##### RECORDS FOR THE EXERCISE #####

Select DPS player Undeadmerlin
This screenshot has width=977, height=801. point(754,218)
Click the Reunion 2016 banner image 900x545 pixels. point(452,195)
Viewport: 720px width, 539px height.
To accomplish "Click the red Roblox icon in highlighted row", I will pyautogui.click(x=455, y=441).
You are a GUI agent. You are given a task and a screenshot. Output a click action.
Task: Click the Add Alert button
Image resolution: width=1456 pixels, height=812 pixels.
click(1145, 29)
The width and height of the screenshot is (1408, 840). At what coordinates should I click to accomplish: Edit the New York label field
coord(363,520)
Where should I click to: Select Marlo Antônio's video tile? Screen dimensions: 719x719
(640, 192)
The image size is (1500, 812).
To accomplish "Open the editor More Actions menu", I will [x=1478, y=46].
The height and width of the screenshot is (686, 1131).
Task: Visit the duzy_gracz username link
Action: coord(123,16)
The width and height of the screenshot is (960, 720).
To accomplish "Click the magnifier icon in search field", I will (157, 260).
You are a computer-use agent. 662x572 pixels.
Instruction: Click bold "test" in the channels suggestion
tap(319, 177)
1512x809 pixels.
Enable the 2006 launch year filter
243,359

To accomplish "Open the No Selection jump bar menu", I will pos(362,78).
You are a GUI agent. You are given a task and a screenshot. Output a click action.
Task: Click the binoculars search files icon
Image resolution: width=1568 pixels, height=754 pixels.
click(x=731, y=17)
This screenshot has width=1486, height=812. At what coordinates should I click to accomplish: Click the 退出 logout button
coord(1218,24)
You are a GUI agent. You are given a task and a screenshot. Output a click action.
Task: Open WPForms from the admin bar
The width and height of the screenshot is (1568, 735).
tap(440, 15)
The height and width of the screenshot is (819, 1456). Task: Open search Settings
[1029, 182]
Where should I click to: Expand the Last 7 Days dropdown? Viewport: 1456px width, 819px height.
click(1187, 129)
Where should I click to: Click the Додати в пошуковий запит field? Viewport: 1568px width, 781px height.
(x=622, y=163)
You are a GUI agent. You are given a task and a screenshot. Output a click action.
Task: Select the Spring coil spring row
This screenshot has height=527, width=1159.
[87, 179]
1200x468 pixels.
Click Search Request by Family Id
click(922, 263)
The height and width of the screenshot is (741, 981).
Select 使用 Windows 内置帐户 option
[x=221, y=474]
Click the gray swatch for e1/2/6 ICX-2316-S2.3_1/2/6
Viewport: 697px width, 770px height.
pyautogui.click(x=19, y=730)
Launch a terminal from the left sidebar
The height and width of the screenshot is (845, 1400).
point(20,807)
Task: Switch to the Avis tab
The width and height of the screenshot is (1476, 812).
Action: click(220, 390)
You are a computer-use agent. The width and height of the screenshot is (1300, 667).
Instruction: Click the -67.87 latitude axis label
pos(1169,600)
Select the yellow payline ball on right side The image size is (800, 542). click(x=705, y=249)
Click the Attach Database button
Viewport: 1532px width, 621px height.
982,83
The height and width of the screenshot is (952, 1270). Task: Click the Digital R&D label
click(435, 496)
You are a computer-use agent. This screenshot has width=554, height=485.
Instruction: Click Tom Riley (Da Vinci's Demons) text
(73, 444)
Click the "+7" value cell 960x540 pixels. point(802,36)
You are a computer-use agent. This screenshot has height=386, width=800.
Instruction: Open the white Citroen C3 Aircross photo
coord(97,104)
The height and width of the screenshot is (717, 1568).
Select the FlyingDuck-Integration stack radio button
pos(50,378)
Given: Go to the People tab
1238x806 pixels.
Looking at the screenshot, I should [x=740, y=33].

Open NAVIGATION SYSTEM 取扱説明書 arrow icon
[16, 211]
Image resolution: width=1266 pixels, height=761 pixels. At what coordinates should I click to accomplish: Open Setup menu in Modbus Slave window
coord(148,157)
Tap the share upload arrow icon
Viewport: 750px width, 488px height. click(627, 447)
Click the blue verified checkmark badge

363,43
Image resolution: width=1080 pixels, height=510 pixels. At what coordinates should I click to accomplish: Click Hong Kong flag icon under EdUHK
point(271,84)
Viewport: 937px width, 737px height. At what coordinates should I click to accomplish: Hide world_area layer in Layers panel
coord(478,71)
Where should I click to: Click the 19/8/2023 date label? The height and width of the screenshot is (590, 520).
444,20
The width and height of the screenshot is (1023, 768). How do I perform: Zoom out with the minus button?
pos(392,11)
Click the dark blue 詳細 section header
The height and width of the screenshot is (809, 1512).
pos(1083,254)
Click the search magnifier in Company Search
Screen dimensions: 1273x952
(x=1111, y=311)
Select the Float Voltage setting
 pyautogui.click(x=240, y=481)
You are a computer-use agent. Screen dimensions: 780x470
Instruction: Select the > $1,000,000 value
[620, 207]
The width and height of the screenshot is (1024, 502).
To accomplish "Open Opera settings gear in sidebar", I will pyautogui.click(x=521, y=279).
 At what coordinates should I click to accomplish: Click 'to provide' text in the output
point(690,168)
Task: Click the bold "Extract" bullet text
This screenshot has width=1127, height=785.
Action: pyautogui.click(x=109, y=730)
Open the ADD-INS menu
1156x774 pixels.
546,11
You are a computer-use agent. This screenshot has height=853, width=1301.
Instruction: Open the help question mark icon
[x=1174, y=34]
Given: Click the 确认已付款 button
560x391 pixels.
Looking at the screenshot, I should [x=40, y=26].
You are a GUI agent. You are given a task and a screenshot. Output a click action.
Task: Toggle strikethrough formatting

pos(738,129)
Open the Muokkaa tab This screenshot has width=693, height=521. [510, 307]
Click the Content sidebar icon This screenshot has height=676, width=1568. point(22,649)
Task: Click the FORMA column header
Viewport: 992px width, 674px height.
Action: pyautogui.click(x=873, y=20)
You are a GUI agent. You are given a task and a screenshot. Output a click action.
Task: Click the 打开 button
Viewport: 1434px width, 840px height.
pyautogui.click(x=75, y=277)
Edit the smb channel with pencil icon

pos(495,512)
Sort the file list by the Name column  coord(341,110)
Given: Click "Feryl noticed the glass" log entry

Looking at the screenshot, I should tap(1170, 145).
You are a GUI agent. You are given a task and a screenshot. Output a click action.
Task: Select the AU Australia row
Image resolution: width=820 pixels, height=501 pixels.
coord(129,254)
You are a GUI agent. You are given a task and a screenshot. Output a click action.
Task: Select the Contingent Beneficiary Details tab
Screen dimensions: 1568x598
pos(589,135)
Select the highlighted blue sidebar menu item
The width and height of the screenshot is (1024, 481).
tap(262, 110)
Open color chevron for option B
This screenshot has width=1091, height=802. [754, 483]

#####

GOAL. In the records, will you write out again the stretch from the line containing "The width and height of the screenshot is (960, 720)." through the line containing "coord(1218,24)", requests included, and add -80 to every coordinate in the answers?

FINAL RESULT.
The width and height of the screenshot is (960, 720).
To accomplish "Click the magnifier icon in search field", I will (77, 180).
You are a computer-use agent. 662x572 pixels.
Instruction: Click bold "test" in the channels suggestion
tap(239, 97)
1512x809 pixels.
Enable the 2006 launch year filter
163,279

To accomplish "Open the No Selection jump bar menu", I will pos(282,-2).
You are a GUI agent. You are given a task and a screenshot. Output a click action.
Task: Click the binoculars search files icon
Image resolution: width=1568 pixels, height=754 pixels.
click(x=651, y=-63)
This screenshot has width=1486, height=812. At what coordinates should I click to accomplish: Click the 退出 logout button
coord(1138,-56)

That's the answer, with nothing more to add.